Приближение болезни я почти всегда ощущаю заранее. Так было и в этот раз. Чувствовал, что уже больше месяца на ногах мне не продержаться: слягу от изнурения и истощения. Однако, решил напречь последние силы. Ходил из конца в конец города, осматривая разгромленные квартиры — без окон, без дверей, без обоев, с ваннами, полными заледеневших нечистот, с полами, проженными до земляного наката, потому что на них перед этим разводились костры. Никуда нельзя было въехать без ремонта, о котором при тогдашних обстоятельствах нечего было и думать.
Между тем, я слабел с каждым днем. Наконец, я решил идти к Каменеву, как председателю Московского совета: пусть он мне даст письмо в центральный жилищный отдел. Я позвонил к нему по телефону; он мне назначил свидание вечером, у себя на дому.
Я пришел в условленный час, но его еще не было.
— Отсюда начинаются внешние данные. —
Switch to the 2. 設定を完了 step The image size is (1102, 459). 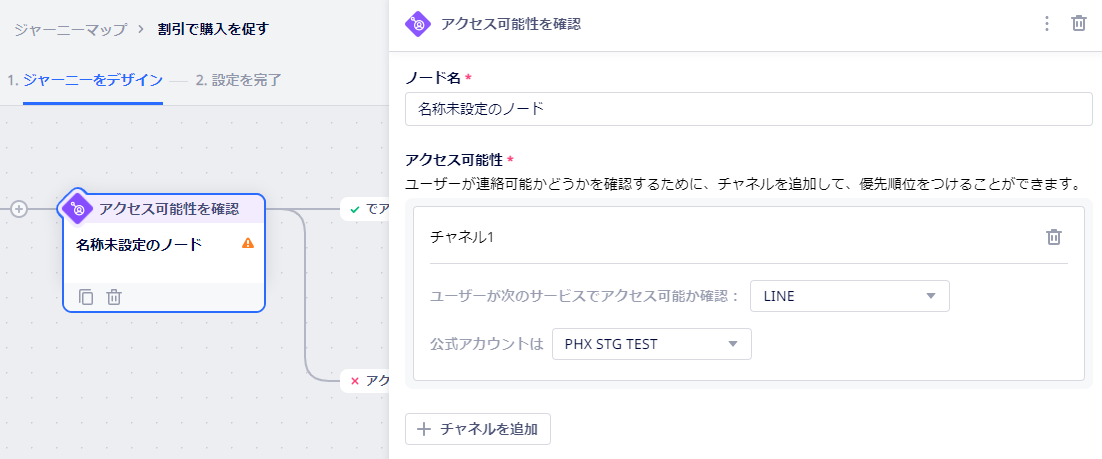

Ольга Давыдовна, у которой к тому времени почему-то отняли Театральный отдел и дали в заведывание отдел социального обеспечения, сидела в столовой за круглым столом со своим подчиненным — коммунистом Дивильковским. Случайно я кое-что знал о нем. Это был старый большевик, честный человек, не сумевший сделать карьеры; повидимому он страдал горловой чахоткой, был тощь, зелен лицом, очень беден и обременен семейством. Кстати сказать, это отец того Дивильковского, который впоследствии состоял при Воровском и был ранен в Лозанне, когда Воровской был убит. Другой сын, лет двенадцати, в ту зиму захворал туберкулезом; его поместили в санаторий, где находился один мой родственник; бедный мальчик мечтал иметь монте-кристо, случайно у меня было такое ружьишко, которое я ему и послал — в подарок от неизвестного.
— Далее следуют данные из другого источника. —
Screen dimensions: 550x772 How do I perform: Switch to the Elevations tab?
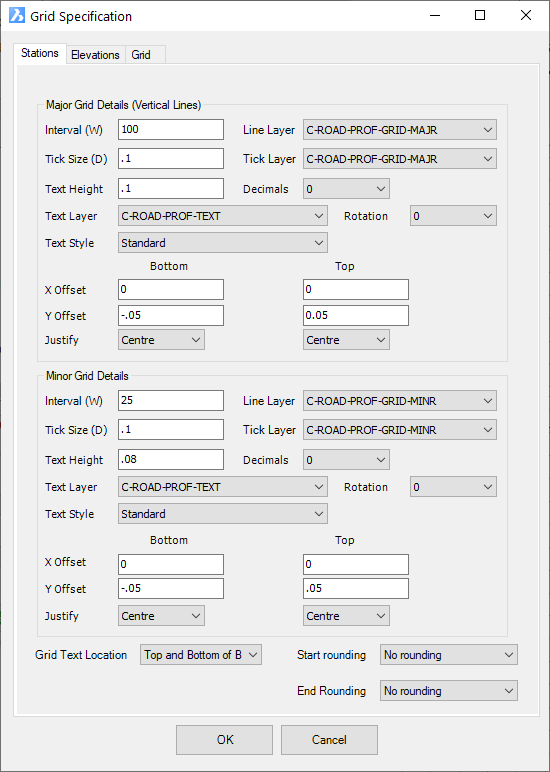click(96, 55)
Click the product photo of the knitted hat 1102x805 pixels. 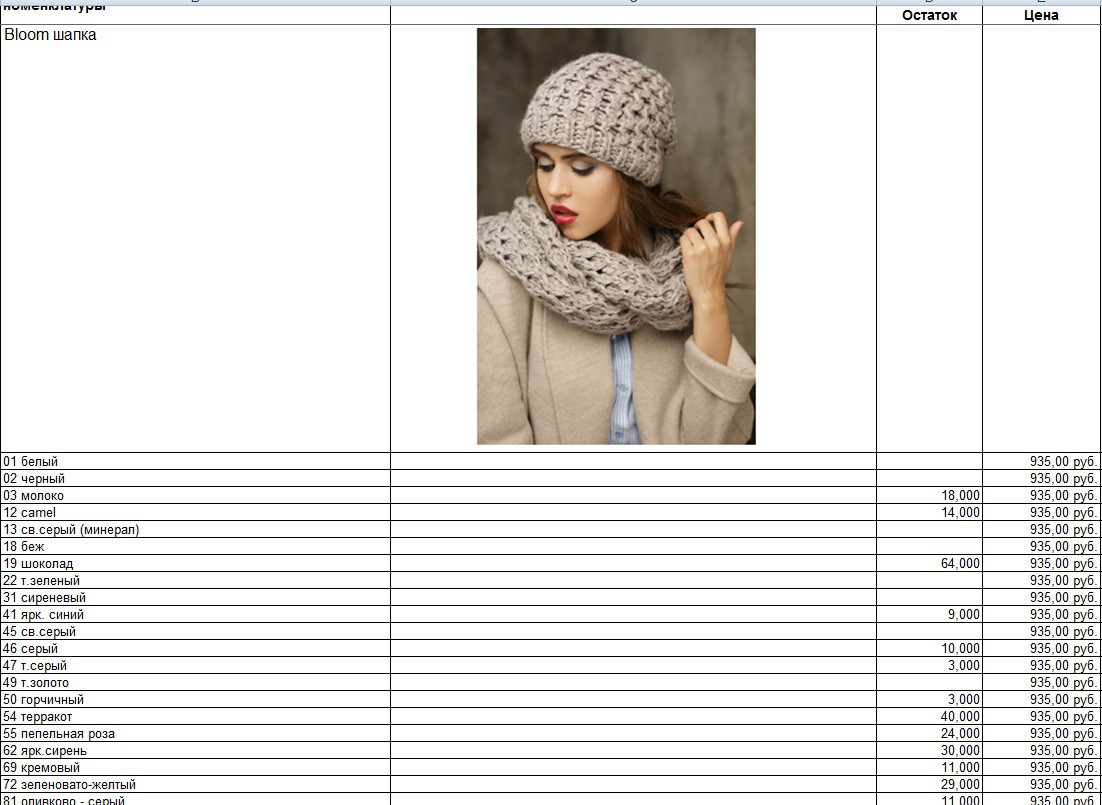[x=616, y=236]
Ольга Давыдовна долго мытарила Дивильковского разговором о съезде каких-то работниц, близоруко ныряла в портфель, доставала оттуда бесчисленные листы ремингтонированной бумаги и без умолку тараторила: энергично проводила какую-то кампанию. Дивильковский кашлял и смиренно с ней соглашался. Я сидел у камина и, как в прошлое посещение, меня разморило от непривычного тепла.
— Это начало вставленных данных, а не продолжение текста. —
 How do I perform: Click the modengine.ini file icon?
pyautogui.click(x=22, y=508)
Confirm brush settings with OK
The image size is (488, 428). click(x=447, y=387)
Наконец, насытясь программами и проектами, она спросила у Дивильковского:
— Как ваш мальчик?
— Плох. Доктор велел давать портвейну или коньяку с молоком — да где ж их достанешь?
Я думаю, что это было сказано не без тайной надежды: вся Москва знала, что именно у Каменевых вино водится в изобилии. В частности, «каменевский» коньяк, которым они кое-кого угощали, даже славился.
Казалось, Ольга Давыдовна была тронута:
— Бедный мальчик, я дам ему рису. Кажется, у нас и вино найдется.
Потом опять пошли разговоры, потом пришел Каменев, потом Ольга Давыдовна выбежала из комнаты и вернулась с крошечным мешочком — не более полуфунта.
— Вот рис для вашего сына.
А вино? Вино было забыто, затараторено. Дивильковский взял рис, низко кланялся, благодарил, ушел.
Я изложил Каменеву свое дело. Он долго молчал, а потом ответил мне так:
— Конечно, письмо в жилищный отдел я могу вам дать. Но поверьте — вам от этого будет только хуже.
— Почему хуже?
— А вот почему. Сейчас они просто для вас ничего не сделают, а если вы к ним придете с моим письмом, они будут делать вид, что стараются вас устроить. Вы получите кучу адресов и только замучаетесь, обходя свободные квартиры, но ни одной не возьмете, потому что пригодные для житья давно заняты, а пустуют такие, в которые вселиться немыслимо.
Я молчу, но сам чувствую, как лицо у меня вытягивается. Каменев после паузы продолжает:
— Конечно, у них есть припрятанные квартиры. Но ведь вы же и сами знаете, что это — преступники, они торгуют квартирами, а задаром их вам никогда не укажут.